[What is required]:
Only one stretch of the data below is wanted: the lines starting at the one with "Expand the endpoints" and ending at the one with "You are a computer-use agent. The image size is (587, 230).", both included, given again exactly.

● ● ● ● ●

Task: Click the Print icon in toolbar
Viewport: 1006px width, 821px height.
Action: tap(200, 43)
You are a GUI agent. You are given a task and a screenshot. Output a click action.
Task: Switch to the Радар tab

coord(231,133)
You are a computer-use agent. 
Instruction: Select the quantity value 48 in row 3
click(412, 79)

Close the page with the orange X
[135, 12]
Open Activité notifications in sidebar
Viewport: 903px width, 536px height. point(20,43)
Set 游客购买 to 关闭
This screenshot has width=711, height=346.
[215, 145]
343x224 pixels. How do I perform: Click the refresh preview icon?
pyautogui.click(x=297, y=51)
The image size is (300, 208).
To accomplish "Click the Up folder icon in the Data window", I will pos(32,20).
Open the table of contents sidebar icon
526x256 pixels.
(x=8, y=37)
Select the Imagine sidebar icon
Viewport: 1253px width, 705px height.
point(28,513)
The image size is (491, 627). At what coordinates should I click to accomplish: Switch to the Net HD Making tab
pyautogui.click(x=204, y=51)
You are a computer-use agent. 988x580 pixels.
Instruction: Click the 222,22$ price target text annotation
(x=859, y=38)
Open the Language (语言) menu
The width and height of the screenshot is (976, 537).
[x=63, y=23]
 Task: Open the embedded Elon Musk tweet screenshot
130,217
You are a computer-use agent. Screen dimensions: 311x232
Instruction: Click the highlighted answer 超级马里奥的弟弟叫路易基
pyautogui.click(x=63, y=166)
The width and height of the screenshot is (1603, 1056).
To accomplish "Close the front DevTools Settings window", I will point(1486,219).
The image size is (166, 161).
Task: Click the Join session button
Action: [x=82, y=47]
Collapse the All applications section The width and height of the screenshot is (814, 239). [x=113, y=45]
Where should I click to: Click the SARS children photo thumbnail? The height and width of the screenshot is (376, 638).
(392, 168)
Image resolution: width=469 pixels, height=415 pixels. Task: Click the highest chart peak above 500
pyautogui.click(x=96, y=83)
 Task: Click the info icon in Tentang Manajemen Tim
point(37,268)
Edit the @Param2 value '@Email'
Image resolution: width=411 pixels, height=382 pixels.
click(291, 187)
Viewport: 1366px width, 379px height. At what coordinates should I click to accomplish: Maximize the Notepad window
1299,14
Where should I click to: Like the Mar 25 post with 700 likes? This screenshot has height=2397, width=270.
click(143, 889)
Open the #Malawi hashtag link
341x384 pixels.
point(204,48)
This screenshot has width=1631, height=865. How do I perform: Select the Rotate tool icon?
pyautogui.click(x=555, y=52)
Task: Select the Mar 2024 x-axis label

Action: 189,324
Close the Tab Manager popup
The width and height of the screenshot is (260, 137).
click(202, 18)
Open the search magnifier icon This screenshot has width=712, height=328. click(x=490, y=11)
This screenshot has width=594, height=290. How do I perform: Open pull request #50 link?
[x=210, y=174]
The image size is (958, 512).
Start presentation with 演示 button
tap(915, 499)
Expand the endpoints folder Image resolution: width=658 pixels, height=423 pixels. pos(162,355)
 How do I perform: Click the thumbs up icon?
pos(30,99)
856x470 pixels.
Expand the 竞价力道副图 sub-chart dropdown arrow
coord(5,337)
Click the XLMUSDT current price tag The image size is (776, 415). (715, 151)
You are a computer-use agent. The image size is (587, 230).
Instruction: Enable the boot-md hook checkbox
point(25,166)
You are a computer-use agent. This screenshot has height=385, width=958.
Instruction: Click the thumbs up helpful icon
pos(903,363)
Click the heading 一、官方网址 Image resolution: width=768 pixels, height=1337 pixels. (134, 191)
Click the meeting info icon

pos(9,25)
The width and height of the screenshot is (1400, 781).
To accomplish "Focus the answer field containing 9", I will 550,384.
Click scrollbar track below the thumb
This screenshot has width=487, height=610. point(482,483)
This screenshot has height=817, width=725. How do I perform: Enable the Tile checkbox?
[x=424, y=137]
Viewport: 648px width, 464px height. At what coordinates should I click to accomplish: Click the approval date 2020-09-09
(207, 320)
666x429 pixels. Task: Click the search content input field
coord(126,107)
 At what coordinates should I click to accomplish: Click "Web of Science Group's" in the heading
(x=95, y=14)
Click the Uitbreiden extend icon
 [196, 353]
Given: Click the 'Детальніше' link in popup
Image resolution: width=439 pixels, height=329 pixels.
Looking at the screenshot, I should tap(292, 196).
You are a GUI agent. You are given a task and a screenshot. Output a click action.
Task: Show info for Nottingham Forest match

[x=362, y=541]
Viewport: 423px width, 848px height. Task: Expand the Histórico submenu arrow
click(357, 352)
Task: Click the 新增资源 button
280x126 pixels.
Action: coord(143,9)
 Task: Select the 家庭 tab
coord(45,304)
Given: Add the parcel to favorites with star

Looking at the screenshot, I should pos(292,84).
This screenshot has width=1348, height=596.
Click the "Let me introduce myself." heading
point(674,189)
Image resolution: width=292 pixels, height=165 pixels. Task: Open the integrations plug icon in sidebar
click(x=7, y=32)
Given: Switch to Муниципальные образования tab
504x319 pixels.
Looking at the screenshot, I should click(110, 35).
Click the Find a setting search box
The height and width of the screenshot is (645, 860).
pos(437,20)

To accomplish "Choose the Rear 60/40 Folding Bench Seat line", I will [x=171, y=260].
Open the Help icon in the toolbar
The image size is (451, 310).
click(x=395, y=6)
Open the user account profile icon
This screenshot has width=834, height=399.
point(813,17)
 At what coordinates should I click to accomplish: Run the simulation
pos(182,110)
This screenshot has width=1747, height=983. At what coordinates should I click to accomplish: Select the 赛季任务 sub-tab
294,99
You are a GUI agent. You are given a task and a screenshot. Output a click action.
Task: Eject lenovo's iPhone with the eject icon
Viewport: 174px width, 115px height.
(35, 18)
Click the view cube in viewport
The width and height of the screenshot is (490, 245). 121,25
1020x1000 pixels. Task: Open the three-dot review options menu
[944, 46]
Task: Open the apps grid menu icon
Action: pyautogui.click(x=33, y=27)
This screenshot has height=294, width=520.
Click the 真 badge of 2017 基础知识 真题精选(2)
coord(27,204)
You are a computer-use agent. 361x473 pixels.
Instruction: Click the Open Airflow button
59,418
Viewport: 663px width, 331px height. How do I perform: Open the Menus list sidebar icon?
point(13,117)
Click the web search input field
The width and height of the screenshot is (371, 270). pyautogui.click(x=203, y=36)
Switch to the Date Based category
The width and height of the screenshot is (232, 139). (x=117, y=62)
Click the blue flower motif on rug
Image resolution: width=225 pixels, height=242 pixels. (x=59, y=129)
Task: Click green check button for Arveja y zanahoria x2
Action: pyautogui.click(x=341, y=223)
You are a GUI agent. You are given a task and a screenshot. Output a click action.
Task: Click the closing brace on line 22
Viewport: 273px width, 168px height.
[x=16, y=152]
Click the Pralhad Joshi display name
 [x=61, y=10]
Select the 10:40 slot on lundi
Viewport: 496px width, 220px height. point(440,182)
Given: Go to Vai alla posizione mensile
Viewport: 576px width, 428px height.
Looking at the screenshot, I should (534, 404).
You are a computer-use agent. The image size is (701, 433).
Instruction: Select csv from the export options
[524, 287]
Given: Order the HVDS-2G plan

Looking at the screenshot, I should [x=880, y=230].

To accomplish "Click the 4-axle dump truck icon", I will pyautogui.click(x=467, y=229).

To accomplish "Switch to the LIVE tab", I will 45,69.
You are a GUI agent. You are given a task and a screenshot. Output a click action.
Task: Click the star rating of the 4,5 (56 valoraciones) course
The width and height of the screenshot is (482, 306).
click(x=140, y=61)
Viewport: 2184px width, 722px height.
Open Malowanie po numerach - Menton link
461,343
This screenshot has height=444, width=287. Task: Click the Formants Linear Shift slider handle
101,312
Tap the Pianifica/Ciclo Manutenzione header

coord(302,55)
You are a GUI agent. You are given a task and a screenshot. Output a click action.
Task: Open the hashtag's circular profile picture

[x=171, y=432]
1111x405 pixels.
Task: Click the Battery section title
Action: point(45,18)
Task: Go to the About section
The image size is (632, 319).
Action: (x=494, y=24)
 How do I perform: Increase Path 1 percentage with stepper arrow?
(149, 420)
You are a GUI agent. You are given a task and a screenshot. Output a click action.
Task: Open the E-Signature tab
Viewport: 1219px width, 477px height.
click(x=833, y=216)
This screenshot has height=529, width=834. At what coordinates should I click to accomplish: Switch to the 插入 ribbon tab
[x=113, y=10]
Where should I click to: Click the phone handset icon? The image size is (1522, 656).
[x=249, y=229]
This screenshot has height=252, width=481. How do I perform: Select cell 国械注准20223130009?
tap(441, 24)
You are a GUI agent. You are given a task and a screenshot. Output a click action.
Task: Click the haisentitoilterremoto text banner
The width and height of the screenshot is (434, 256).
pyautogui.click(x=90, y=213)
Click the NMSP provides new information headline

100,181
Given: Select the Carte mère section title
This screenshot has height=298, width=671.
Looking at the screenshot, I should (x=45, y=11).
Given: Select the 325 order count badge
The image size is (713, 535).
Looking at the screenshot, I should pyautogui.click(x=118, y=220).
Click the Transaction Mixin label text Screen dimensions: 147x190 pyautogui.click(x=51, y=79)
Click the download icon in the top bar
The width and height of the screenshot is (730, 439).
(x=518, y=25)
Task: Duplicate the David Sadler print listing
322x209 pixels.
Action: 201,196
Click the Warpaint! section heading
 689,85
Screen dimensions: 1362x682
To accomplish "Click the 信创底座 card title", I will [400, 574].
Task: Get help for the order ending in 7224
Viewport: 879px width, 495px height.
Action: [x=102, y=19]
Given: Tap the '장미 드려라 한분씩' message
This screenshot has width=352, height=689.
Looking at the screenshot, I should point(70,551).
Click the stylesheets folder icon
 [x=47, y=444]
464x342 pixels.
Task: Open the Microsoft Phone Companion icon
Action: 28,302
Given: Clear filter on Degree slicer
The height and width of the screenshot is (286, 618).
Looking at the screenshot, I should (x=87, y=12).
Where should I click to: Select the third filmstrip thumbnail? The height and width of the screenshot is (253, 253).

● ● ● ● ●

[Solution to this exercise]:
Expand the endpoints folder Image resolution: width=658 pixels, height=423 pixels. pos(162,355)
 How do I perform: Click the thumbs up icon?
pos(30,99)
856x470 pixels.
Expand the 竞价力道副图 sub-chart dropdown arrow
coord(5,337)
Click the XLMUSDT current price tag The image size is (776, 415). (715, 151)
You are a computer-use agent. The image size is (587, 230).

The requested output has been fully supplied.